Em razão disso, a lacuna normativa deixada pelo §2º do art. 19 do MCI persiste. Os esforços doutrinários e jurisprudenciais empreendidos nos últimos anos para supri-la não devem, porém, ser desconsiderados nas discussões futuras sobre eventual regulamentação da responsabilidade civil dos provedores de aplicação com relação à violação de direitos autorais – caso, é claro, a lacuna não persista por outra década. A sistemática do notice and takedown atende uma particularidade relevante: direitos autorais são autoproclamáveis e provedores de aplicação de fato não podem decidir se algo é ou não original, nem investigar se todo conteúdo está devidamente creditado.

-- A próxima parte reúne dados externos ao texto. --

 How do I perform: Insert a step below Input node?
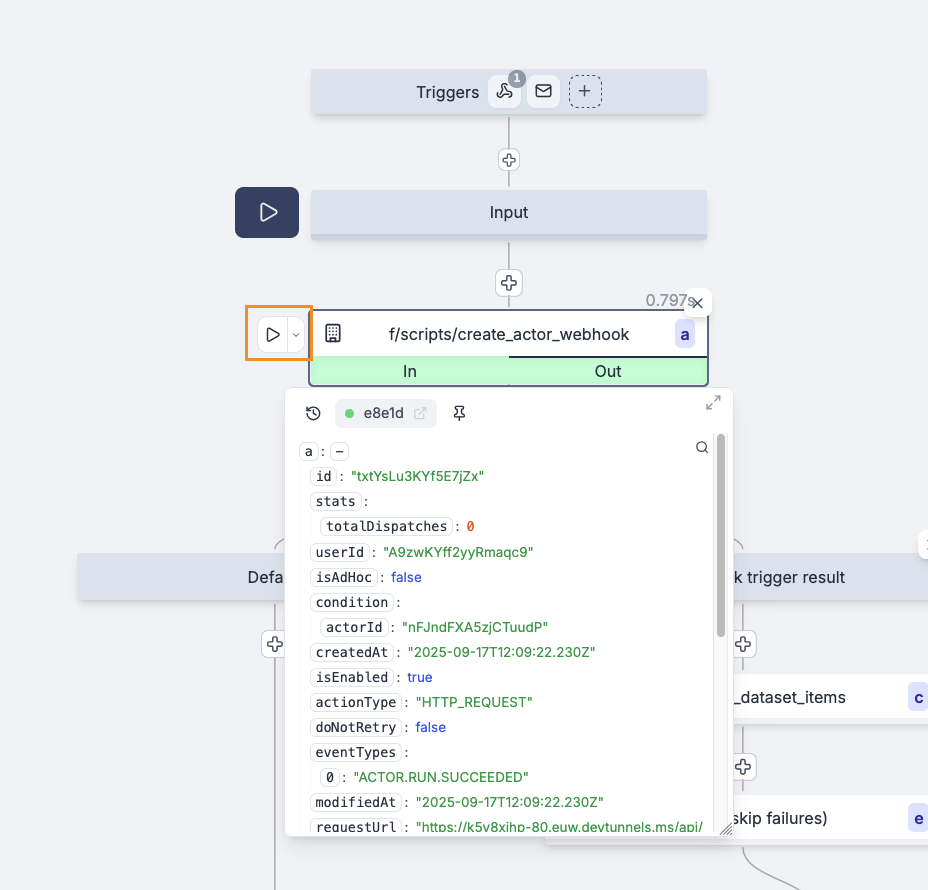pyautogui.click(x=509, y=283)
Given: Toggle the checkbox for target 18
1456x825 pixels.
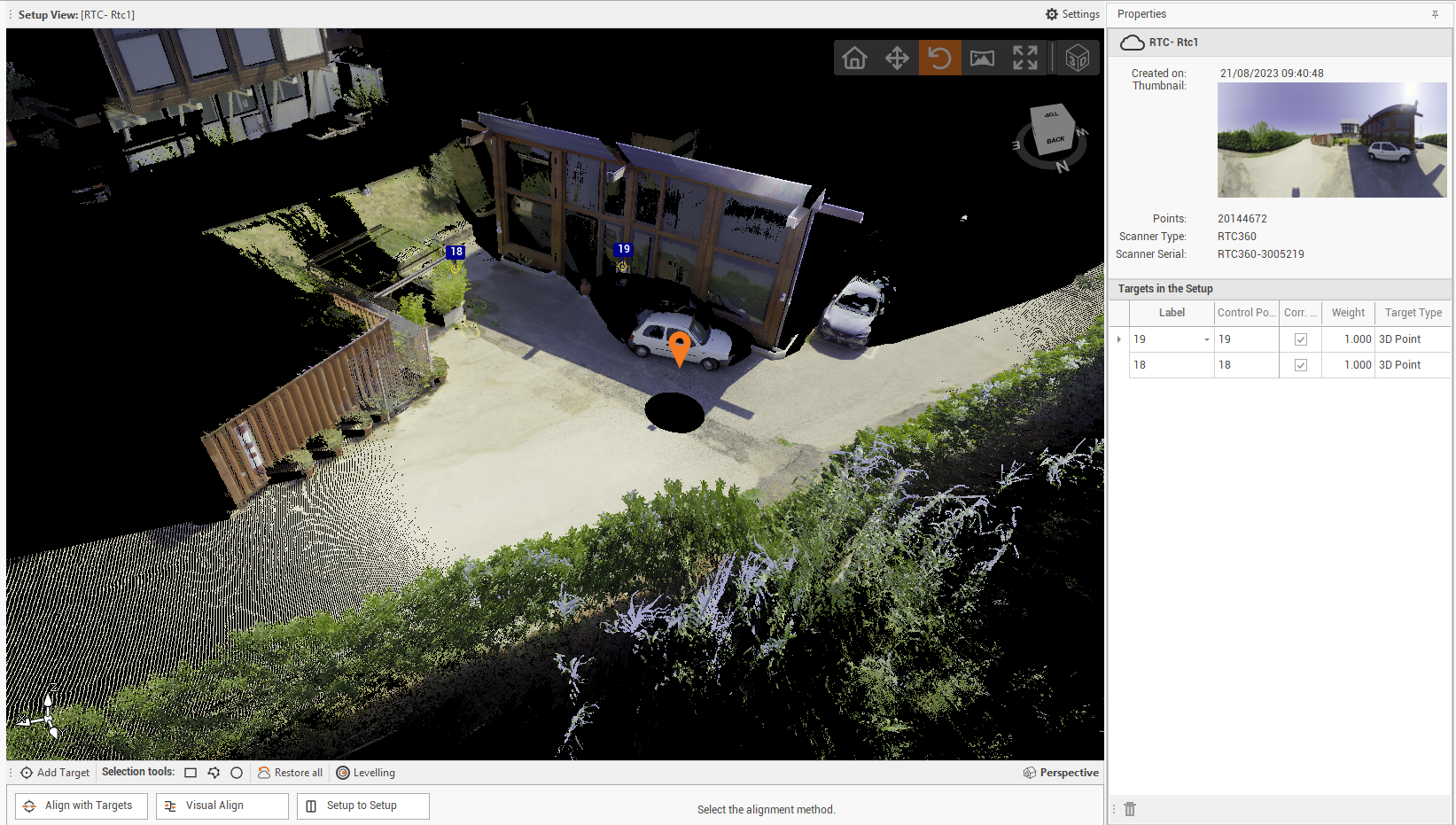Looking at the screenshot, I should click(x=1300, y=365).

Há um motivo para o MCI ter previsto, desde o início, uma ressalva para os direitos autorais na internet: as particularidades associadas ao mercado literário, artístico e fonográfico requerem atenção, para que as responsabilidades previstas na lei possam de fato refletir o contexto em que tais relações se formam e preservar os direitos e deveres inerentes a cada tipo de criação.

[1] Por exemplo, a apelação cível nº 1008407-90.2020.8.26.0320, do TJSP.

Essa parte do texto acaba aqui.